■ **TRY IT**
Each of the records must appear again, exactly as it was written.

Saved data entries
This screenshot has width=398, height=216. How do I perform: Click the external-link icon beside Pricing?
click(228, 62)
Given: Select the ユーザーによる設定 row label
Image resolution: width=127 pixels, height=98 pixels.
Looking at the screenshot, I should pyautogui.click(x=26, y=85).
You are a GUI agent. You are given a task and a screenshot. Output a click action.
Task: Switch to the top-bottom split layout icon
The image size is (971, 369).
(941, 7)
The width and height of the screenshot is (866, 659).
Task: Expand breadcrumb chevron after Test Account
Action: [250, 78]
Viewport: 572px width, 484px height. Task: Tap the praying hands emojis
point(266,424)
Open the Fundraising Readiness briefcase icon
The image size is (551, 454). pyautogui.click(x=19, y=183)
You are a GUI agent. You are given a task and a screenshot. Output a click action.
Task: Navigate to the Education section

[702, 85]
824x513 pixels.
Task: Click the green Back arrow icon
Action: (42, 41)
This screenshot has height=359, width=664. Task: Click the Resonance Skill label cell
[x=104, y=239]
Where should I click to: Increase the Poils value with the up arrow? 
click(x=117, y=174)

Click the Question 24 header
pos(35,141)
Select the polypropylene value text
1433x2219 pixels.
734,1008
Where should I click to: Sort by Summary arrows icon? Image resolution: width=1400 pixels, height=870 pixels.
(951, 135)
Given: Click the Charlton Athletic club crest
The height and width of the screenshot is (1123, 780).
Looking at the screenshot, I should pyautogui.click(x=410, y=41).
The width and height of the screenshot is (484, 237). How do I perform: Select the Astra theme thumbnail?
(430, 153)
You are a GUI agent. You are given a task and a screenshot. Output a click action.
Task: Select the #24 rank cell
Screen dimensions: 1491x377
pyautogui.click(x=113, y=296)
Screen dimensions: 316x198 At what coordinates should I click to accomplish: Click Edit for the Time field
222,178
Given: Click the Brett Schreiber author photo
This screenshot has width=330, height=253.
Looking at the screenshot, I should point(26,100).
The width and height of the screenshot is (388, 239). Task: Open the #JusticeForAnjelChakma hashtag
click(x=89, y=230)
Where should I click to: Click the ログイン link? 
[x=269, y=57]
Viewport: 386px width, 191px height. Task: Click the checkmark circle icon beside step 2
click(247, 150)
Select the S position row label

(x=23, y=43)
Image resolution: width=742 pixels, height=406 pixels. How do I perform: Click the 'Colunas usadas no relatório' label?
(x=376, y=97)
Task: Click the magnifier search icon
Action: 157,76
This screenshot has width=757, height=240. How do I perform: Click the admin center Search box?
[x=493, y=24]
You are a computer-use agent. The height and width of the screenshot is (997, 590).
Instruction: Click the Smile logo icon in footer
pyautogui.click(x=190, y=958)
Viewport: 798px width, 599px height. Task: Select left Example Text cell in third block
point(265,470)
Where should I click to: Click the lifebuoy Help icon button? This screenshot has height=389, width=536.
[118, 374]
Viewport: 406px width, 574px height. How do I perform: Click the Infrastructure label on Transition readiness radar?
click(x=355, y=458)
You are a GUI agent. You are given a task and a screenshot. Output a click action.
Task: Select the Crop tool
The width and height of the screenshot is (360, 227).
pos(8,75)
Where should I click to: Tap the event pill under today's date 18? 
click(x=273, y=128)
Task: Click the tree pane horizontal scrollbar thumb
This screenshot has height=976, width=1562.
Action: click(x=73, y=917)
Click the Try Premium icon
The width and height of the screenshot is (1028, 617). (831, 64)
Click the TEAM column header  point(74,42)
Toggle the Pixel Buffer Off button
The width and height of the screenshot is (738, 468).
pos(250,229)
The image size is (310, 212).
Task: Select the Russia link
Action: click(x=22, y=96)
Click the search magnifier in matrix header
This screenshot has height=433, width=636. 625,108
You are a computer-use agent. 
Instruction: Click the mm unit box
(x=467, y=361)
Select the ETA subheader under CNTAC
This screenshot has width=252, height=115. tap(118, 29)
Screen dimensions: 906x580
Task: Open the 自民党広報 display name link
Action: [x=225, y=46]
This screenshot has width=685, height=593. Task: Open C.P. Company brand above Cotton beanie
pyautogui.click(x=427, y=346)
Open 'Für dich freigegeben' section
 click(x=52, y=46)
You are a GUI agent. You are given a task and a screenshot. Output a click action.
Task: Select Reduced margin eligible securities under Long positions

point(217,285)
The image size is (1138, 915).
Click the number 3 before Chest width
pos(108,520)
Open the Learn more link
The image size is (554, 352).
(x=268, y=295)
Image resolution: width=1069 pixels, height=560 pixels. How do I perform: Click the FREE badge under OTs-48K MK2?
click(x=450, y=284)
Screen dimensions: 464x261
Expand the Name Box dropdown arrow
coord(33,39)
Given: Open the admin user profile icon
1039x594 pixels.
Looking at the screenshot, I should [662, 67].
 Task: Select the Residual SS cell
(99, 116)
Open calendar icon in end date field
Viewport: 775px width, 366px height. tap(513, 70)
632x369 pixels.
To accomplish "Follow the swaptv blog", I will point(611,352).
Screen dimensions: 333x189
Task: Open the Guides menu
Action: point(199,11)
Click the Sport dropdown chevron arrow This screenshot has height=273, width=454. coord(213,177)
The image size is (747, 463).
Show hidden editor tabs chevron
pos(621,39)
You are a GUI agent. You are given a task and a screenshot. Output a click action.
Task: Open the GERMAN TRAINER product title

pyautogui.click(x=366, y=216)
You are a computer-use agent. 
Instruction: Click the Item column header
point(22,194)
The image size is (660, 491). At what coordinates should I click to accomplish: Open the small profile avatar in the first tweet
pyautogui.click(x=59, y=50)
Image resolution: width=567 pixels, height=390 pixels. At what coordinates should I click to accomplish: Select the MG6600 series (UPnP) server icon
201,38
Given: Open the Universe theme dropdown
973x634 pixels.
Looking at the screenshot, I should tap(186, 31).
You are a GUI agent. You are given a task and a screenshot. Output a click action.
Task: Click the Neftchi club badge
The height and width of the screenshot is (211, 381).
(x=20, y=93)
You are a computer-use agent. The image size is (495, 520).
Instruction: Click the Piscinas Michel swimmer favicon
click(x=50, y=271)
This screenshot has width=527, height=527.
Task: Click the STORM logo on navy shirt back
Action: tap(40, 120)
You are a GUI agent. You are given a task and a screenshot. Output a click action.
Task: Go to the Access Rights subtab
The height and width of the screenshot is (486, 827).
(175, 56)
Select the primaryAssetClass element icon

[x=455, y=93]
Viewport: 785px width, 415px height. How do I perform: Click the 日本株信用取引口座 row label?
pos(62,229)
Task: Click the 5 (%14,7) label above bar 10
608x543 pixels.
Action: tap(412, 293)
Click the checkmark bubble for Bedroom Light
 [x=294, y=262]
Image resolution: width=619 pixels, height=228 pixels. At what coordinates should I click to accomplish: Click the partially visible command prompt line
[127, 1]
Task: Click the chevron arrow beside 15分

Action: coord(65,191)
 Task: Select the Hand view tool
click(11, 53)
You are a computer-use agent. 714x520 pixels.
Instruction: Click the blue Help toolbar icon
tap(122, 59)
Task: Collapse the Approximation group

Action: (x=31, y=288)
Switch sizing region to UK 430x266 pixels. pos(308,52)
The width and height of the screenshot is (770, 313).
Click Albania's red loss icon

■ **RESULT**
This screenshot has width=398, height=216. How do I perform: Click the external-link icon beside Pricing?
click(228, 62)
Given: Select the ユーザーによる設定 row label
Image resolution: width=127 pixels, height=98 pixels.
Looking at the screenshot, I should pyautogui.click(x=26, y=85).
You are a GUI agent. You are given a task and a screenshot. Output a click action.
Task: Switch to the top-bottom split layout icon
The image size is (971, 369).
(941, 7)
The width and height of the screenshot is (866, 659).
Task: Expand breadcrumb chevron after Test Account
Action: [250, 78]
Viewport: 572px width, 484px height. Task: Tap the praying hands emojis
point(266,424)
Open the Fundraising Readiness briefcase icon
The image size is (551, 454). pyautogui.click(x=19, y=183)
You are a GUI agent. You are given a task and a screenshot. Output a click action.
Task: Navigate to the Education section

[702, 85]
824x513 pixels.
Task: Click the green Back arrow icon
Action: (42, 41)
This screenshot has height=359, width=664. Task: Click the Resonance Skill label cell
[x=104, y=239]
Where should I click to: Increase the Poils value with the up arrow? 
click(x=117, y=174)

Click the Question 24 header
pos(35,141)
Select the polypropylene value text
1433x2219 pixels.
734,1008
Where should I click to: Sort by Summary arrows icon? Image resolution: width=1400 pixels, height=870 pixels.
(951, 135)
Given: Click the Charlton Athletic club crest
The height and width of the screenshot is (1123, 780).
Looking at the screenshot, I should pyautogui.click(x=410, y=41).
The width and height of the screenshot is (484, 237). How do I perform: Select the Astra theme thumbnail?
(430, 153)
You are a GUI agent. You are given a task and a screenshot. Output a click action.
Task: Select the #24 rank cell
Screen dimensions: 1491x377
pyautogui.click(x=113, y=296)
Screen dimensions: 316x198 At what coordinates should I click to accomplish: Click Edit for the Time field
222,178
Given: Click the Brett Schreiber author photo
This screenshot has width=330, height=253.
Looking at the screenshot, I should point(26,100).
The width and height of the screenshot is (388, 239). Task: Open the #JusticeForAnjelChakma hashtag
click(x=89, y=230)
Where should I click to: Click the ログイン link? 
[x=269, y=57]
Viewport: 386px width, 191px height. Task: Click the checkmark circle icon beside step 2
click(247, 150)
Select the S position row label

(x=23, y=43)
Image resolution: width=742 pixels, height=406 pixels. How do I perform: Click the 'Colunas usadas no relatório' label?
(x=376, y=97)
Task: Click the magnifier search icon
Action: 157,76
This screenshot has width=757, height=240. How do I perform: Click the admin center Search box?
[x=493, y=24]
You are a computer-use agent. The height and width of the screenshot is (997, 590).
Instruction: Click the Smile logo icon in footer
pyautogui.click(x=190, y=958)
Viewport: 798px width, 599px height. Task: Select left Example Text cell in third block
point(265,470)
Where should I click to: Click the lifebuoy Help icon button? This screenshot has height=389, width=536.
[118, 374]
Viewport: 406px width, 574px height. How do I perform: Click the Infrastructure label on Transition readiness radar?
click(x=355, y=458)
You are a GUI agent. You are given a task and a screenshot. Output a click action.
Task: Select the Crop tool
The width and height of the screenshot is (360, 227).
pos(8,75)
Where should I click to: Tap the event pill under today's date 18? 
click(x=273, y=128)
Task: Click the tree pane horizontal scrollbar thumb
This screenshot has height=976, width=1562.
Action: click(x=73, y=917)
Click the Try Premium icon
The width and height of the screenshot is (1028, 617). (831, 64)
Click the TEAM column header  point(74,42)
Toggle the Pixel Buffer Off button
The width and height of the screenshot is (738, 468).
pos(250,229)
The image size is (310, 212).
Task: Select the Russia link
Action: click(x=22, y=96)
Click the search magnifier in matrix header
This screenshot has height=433, width=636. 625,108
You are a computer-use agent. 
Instruction: Click the mm unit box
(x=467, y=361)
Select the ETA subheader under CNTAC
This screenshot has width=252, height=115. tap(118, 29)
Screen dimensions: 906x580
Task: Open the 自民党広報 display name link
Action: [x=225, y=46]
This screenshot has width=685, height=593. Task: Open C.P. Company brand above Cotton beanie
pyautogui.click(x=427, y=346)
Open 'Für dich freigegeben' section
 click(x=52, y=46)
You are a GUI agent. You are given a task and a screenshot. Output a click action.
Task: Select Reduced margin eligible securities under Long positions

point(217,285)
The image size is (1138, 915).
Click the number 3 before Chest width
pos(108,520)
Open the Learn more link
The image size is (554, 352).
(x=268, y=295)
Image resolution: width=1069 pixels, height=560 pixels. How do I perform: Click the FREE badge under OTs-48K MK2?
click(x=450, y=284)
Screen dimensions: 464x261
Expand the Name Box dropdown arrow
coord(33,39)
Given: Open the admin user profile icon
1039x594 pixels.
Looking at the screenshot, I should [662, 67].
 Task: Select the Residual SS cell
(99, 116)
Open calendar icon in end date field
Viewport: 775px width, 366px height. tap(513, 70)
632x369 pixels.
To accomplish "Follow the swaptv blog", I will point(611,352).
Screen dimensions: 333x189
Task: Open the Guides menu
Action: point(199,11)
Click the Sport dropdown chevron arrow This screenshot has height=273, width=454. coord(213,177)
The image size is (747, 463).
Show hidden editor tabs chevron
pos(621,39)
You are a GUI agent. You are given a task and a screenshot. Output a click action.
Task: Open the GERMAN TRAINER product title

pyautogui.click(x=366, y=216)
You are a computer-use agent. 
Instruction: Click the Item column header
point(22,194)
The image size is (660, 491). At what coordinates should I click to accomplish: Open the small profile avatar in the first tweet
pyautogui.click(x=59, y=50)
Image resolution: width=567 pixels, height=390 pixels. At what coordinates should I click to accomplish: Select the MG6600 series (UPnP) server icon
201,38
Given: Open the Universe theme dropdown
973x634 pixels.
Looking at the screenshot, I should tap(186, 31).
You are a GUI agent. You are given a task and a screenshot. Output a click action.
Task: Click the Neftchi club badge
The height and width of the screenshot is (211, 381).
(x=20, y=93)
You are a computer-use agent. The image size is (495, 520).
Instruction: Click the Piscinas Michel swimmer favicon
click(x=50, y=271)
This screenshot has width=527, height=527.
Task: Click the STORM logo on navy shirt back
Action: tap(40, 120)
You are a GUI agent. You are given a task and a screenshot. Output a click action.
Task: Go to the Access Rights subtab
The height and width of the screenshot is (486, 827).
(175, 56)
Select the primaryAssetClass element icon

[x=455, y=93]
Viewport: 785px width, 415px height. How do I perform: Click the 日本株信用取引口座 row label?
pos(62,229)
Task: Click the 5 (%14,7) label above bar 10
608x543 pixels.
Action: tap(412, 293)
Click the checkmark bubble for Bedroom Light
 [x=294, y=262]
Image resolution: width=619 pixels, height=228 pixels. At what coordinates should I click to accomplish: Click the partially visible command prompt line
[127, 1]
Task: Click the chevron arrow beside 15分

Action: coord(65,191)
 Task: Select the Hand view tool
click(11, 53)
You are a computer-use agent. 714x520 pixels.
Instruction: Click the blue Help toolbar icon
tap(122, 59)
Task: Collapse the Approximation group

Action: (x=31, y=288)
Switch sizing region to UK 430x266 pixels. pos(308,52)
The width and height of the screenshot is (770, 313).
Click Albania's red loss icon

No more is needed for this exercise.